What is DNSSEC and how does it work?The DNS or the domain name system provides valuable data to computers about where they send, retrieve, or access information. The problem with DNS is that it readily accepts any address that it gets without much verification.
After reading this article you will be able to:
- Basics of DNSSEC
- RR sets
- Zone-Signing Keys
- Key-Signing Keys
- Delegation Signer Records
The email servers work with the DNS for routing their messages. Thus, it indicates that the email servers are prone to similar security issues as faced by the DNS infrastructure. There have been cases in the past where emails supposed to pass through servers of Gmail and Yahoo eventually got passed through some rogue or illegal mail servers. The cyber attackers exploit the security issues as DNS does not perform credentials checks before accepting entries. Hence, it has now become significant to use the DNSSEC protocol. It helps to make the DNS secure by providing relevant authentication. As a DNS resolver searches for a site called blog.wxyz.com, the .com servers allow the resolver to check the records associated with XYZ. XYZ then verifies the records as returned for the blog. Root DNS servers can help verify the .com, and all information presented by the root can be evaluated through security procedures like Root Signing Ceremony.
Basics of DNSSEC
The goal of DNSSEC is to create a secure and safe domain name system with the implementation of cryptographic signatures with the existing DNS records. Such digital signatures are stored within the DNS name servers with commonly used record types. Through checking the associated signature, it is possible to verify that the requested DNS record originates from the authoritative name server. You can then be sure that it was not altered or changed en-route. It can help you ensure that there is no possibility of a cyber-attack. DNSSEC works with DNS records like RRSIG, DNSKEY, NSEC, NSEC3, DS, CDNSKEY, and CDS.
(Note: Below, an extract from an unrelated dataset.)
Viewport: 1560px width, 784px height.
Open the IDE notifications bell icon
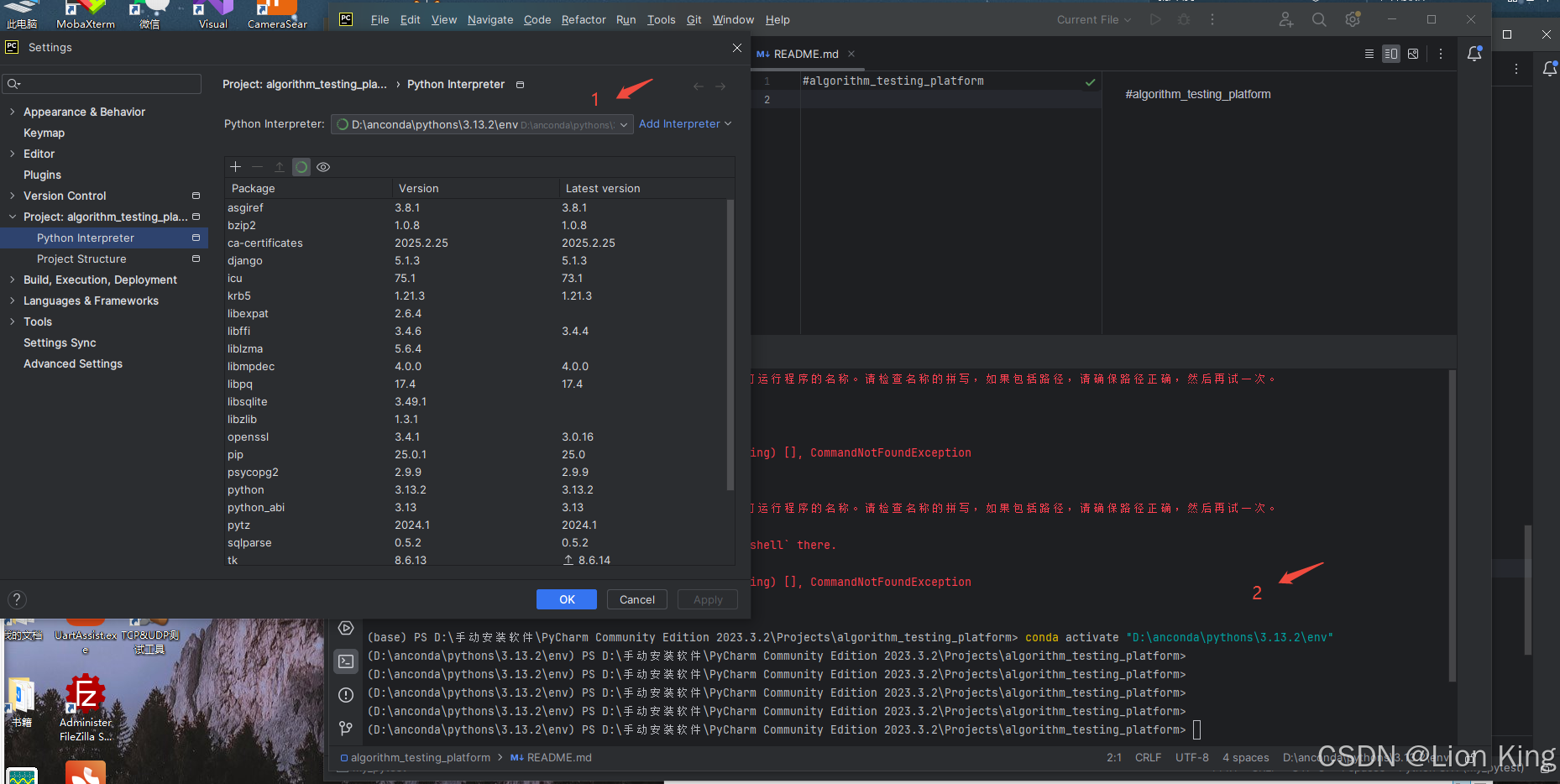coord(1474,54)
When it comes to DNSSEC to secure a zone, it is essential to have records of the same type grouped into an RRset or resource record set. For instance, if there are 3 AAAA records within the zone for the same entity, they must be grouped into one single AAAA RRset. This full RRset eventually gets digitally signed instead of the individual DNS records. It means that you need to get all the AAAA records validated from a single zone instead of only validating one separate and single AAAA.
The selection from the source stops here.